A dama da literatura infantil

By 16/03/2015No Comments

Nelly Novaes Coelho é uma das principais especialistas do Brasil quando o assunto é literatura infantil. Professora da Universidade de São Paulo há décadas, esteve sempre atenta à importância que a escrita tem para a formação dos pequenos leitores e, em determinado momento de sua trajetória acadêmica, disposta a colocar a teoria em prática, sugeriu a criação de uma disciplina complementar ao currículo básico da universidade e que fosse capaz de formar educadores habilitados a trabalhar com livros infantis. “Como eu não pedi verba nenhuma, a proposta foi aceita, e em 1980 o curso passou a existir”, conta, entre risos. De lá para cá, a iniciativa cresceu, formou centenas de estudantes e, segundo Nelly, conquistou o status de segundo curso mais procurado da Faculdade de Letras da USP, só perdendo para Língua Portuguesa.

Da implantação do curso para a elaboração do Dicionário Crítico da Literatura Infantil e Juvenil Brasileira, uma de suas obras mais importantes, publicada originalmente em 1983, o caminho foi quase natural. “Nem me pergunte como se deu essa trajetória, porque fiz questão de esquecer, mas posso dizer que li cerca de quatro mil livros que viraram os verbetes do dicionário”, recorda a especialista. Embora seja pouco divulgada pela imprensa, a obra é tida como uma espécie de bíblia para professores do ensino infantil e fundamental e para todos aqueles que trabalham com linguagem e criança.

A autora conta que a grande preocupação e motivação dela sempre foram formar bem o professor. “Tudo passa pelo educador. Se ele não for bem formado, o que será de seus alunos?”, indaga.

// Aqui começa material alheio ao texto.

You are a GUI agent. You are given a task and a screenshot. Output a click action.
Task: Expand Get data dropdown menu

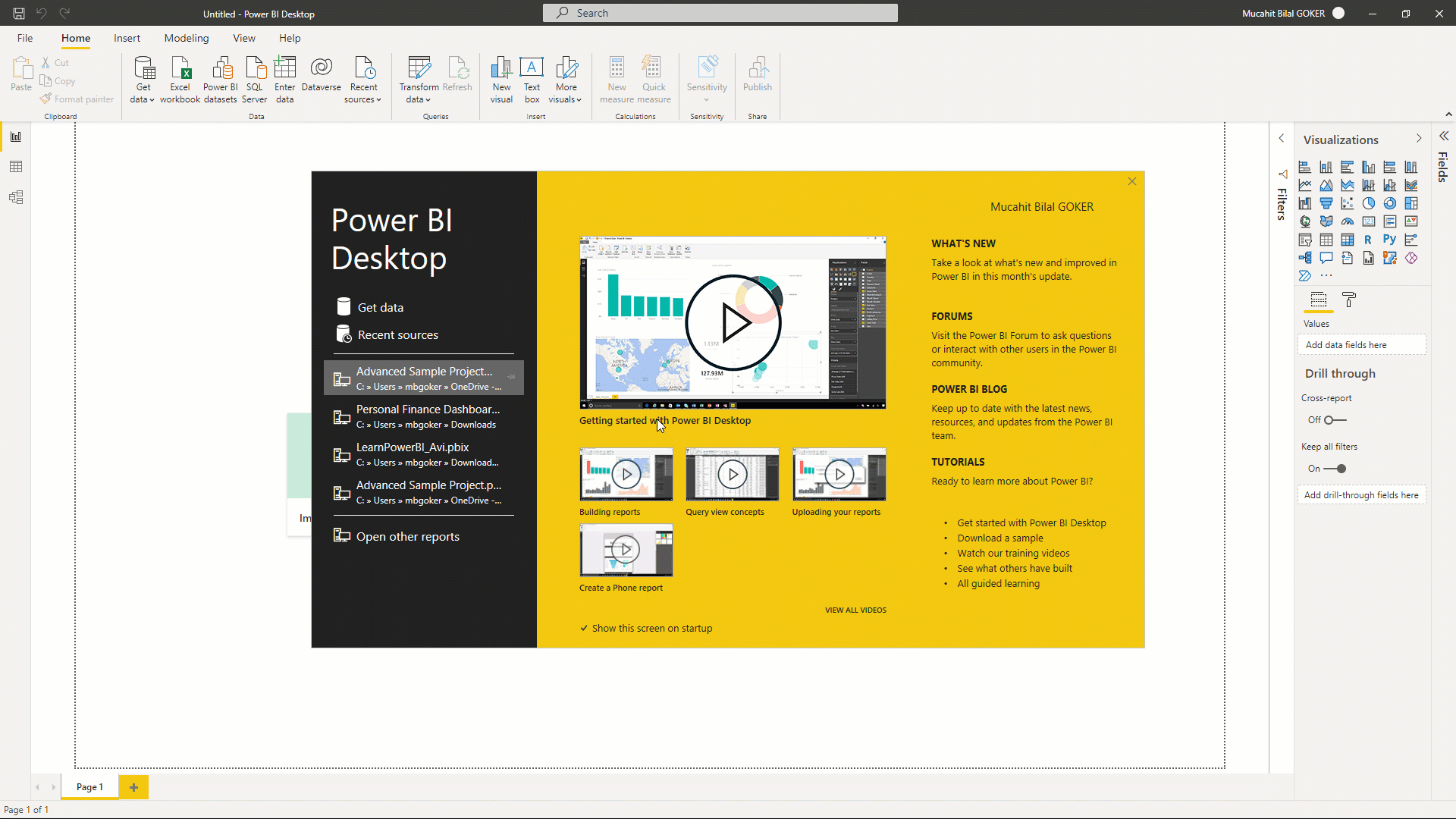point(152,100)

Nesta entrevista exclusiva, concedida ao Sindicato dos Professores de São Paulo* em 2007 e agora publicada pela Revista Giz, Nelly Novaes Coelho revela as maravilhas existentes – e às vezes muito bem disfarçadas – na literatura infantil brasileira. A especialista discute a atualidade dos livros para os pequenos e como as histórias ali contidas são em geral inteligentes e de qualidade. Ela também mostra como os grandes assuntos da humanidade se refletem na nossa literatura para crianças, além de comentar a importância das obras de Monteiro Lobato e de sua Emília, de Ruth Rocha e de seu Marcelo Marmelo, de Ziraldo e do Menino Maluquinho, e até mesmo de J. K. Rowlling, a autora da saga de Harry Potter, o bruxinho que é assumidamente adorado pela pesquisadora.

Entrevista com Nelly Novaes Coelho

Originalmente publicada em 2007*

A senhora está relançando o Dicionário de Literatura Infantil 25 anos depois da publicação da obra. Muita coisa mudou de lá para cá?

É, não só é uma edição atualizada, como também é a edição definitiva. Bem, o Dicionário já está no Brasil todo, desde 1960 percorro o país dando cursos de formação de professores e desde o lançamento da obra, em 1983, vejo que ela está nas escolas, bibliotecas e é tida como uma referência em literatura infantil. Nenhuma outra obra o superou. Engraçado é que só agora ele está nos meios de comunicação. Mas é que demora mesmo para esses livros se tornarem conhecidos.

O dicionário é um desdobramento do curso de Literatura Infantil que a senhora implantou na USP? 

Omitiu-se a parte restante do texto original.